Dann öffnet sich das Tor und die maskierten Männer schreiten, angeführt vom „Wiefke“, unter tösendem Gejole heraus. Sie tragen ein weißes Hosenkostüm mit roten Streifen und auf dem Kopf eine gigantische gruselige Schafspelz-Maske mit Möwenfedern, die etwa einen halben Meter hoch ist und bis zu 35 kg wiegt. Da sie daraus nur wenig sehen, werden die Klaasohme vom Wiefke – einem Mann in einem roten Schürzenkleid und Seehundfellmaske geleitet.

Dann setzt die Truppe zum Dauerlauf durch die Straßen an, um Frauen von der Insel zu fangen und mit dem Kuhhorn zu „verhauen“. Die Frauen sollten sich dann schleunigst in Sicherheit bringen. Das Katz und Maus Spiel beginnt. Hat es eine erwischt, bekommt sie nach dem Akt ein Lebkuchengebäck namens Moppe. Mädchen, verheiratete Mütter und ältere Damen werden verschont. Bei ihnen zeigt sich der Klaasohm von seiner liebevollen Seite und verschenkt Lebkuchen.

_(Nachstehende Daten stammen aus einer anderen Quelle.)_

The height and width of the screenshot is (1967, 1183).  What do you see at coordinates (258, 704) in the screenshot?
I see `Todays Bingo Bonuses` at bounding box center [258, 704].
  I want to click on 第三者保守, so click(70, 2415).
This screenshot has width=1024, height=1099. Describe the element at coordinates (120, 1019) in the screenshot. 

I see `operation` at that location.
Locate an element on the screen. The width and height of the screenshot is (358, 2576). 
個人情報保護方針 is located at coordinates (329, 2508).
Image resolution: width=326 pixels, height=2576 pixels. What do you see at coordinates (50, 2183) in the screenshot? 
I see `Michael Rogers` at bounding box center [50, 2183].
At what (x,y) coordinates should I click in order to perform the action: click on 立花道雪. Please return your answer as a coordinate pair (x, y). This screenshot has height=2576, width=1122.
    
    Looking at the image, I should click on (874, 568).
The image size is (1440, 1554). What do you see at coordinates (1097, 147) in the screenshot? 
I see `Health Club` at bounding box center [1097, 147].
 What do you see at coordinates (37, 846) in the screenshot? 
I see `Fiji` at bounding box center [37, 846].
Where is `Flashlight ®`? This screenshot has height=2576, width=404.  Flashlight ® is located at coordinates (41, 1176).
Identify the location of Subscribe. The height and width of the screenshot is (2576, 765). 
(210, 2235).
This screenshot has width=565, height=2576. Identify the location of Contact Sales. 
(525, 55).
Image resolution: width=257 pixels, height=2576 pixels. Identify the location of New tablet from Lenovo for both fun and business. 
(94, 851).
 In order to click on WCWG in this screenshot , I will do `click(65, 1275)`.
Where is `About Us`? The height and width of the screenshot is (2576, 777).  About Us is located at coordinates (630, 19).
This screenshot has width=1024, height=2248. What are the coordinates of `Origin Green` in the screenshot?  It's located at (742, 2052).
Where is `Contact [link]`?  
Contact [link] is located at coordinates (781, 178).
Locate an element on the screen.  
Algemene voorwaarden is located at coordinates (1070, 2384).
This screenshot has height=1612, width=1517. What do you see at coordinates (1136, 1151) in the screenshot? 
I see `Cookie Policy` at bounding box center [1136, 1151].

Während des Zuges kehren die Klaasohme zwischendurch in ausgewählten Häusern ein und tanzen bei einer Trinkpause in den Kneipen auf den Tischen. Der finale Höhepunkt findet auf einem zentralen Platz statt, auf dem sich das Inselvolk erneut versammelt. Die Klaasohme klettern samt Wiefke in voller Montur auf eine hohe Litfaßsäule, gebärden sich noch einmal lauthals und mit wilden Gesten als Herren der Insel, bevor sie sich einer nach dem anderen in die Menge stürzen. Man sagt, die Klaasohme haben das Stagediving erfunden. Zuletzt springt das Wiefke. Danach ist der Spuk vorbei, der Klaasohm wieder in seinem Sandgrab verschwunden bis zum nächsten Jahr.

Klaasohm: umstrittener Brauch

Das Klaasohm-Brauchtum wird nicht selten als sexistisch und frauenfeindlich bezeichnet, gerade wegen der Schläge auf den Hintern mit dem Kuhhorn, die blaue Flecken oder rote Stellen hinterlassen können, denn die Gestalten sollen nicht zimperlich sein. Auch Frauen von der Insel sehen diesen Aspekt durchaus. Fragt man sie, heißt es allerdings: „Ja, das ist nun mal der Brauch“.

In der Geschichte des weltweiten Brauchtums finden sich zahlreiche Bräuche, bei denen „Gewalt“ gegen Frauen ein Thema ist und sie werden trotzdem bis heute praktiziert. Von den Insulanern und dem Verein gibt es dazu keine Meinungen oder Stellungnahmen. Für sie ist und bleibt der Klaasohm ihr höchstes Fest, das auch nur die Inselbewohner etwas angeht. Darüber hinaus machen die Frauen freiwillig mit, es ist ein Spaß mit einem leichten Prickeln, im Vordergrund steht das Jagd- und Fangspiel.

Der Klaasohm mag kein Marketing

Wer sich genauer mit dem Brauch befasst, der versteht, warum die Legende im Friesland Krimi als „Blauer Jan“ bezeichnet wird, abgeändert ist und nicht auf Borkum spielt. Der Klaasohm will keine medialer Hit oder ein Besuchermagnet sein. Das wichtigste und identitätsstiftende Fest der Borkumer soll nicht der kommerziellen Vermarktung in alle Richtungen und auch nicht dem Tourismus dienen, sondern ein Ereignis von und für die Inselbewohner sein. Darauf weist der Verein sogar mit einer speziellen Proklamation hin.

Es erscheinen keine Berichte, Fotos und Videos vom jährlichen Fest in den Medien. Was sich an Informationen bietet, stammt von Touristen und Journalisten, die den Klaasohm miterlebt haben. Dennoch lässt es sich nicht vermeiden, dass diese Haltung natürlich Neugier schürt. Mit „Verboten“ erreicht man schließlich meist das Gegenteil. Auf der anderen Seite kann man auch die Insulaner verstehen, wenn sie sich ein Stück kultige Privatsphäre bewahren wollen. Selbstverständlich können Besucher dem Klaasohm-Fest beiwohnen, jedoch ohne den Anspruch, das Brauchtum so zu verstehen wie es die Borkumer tun.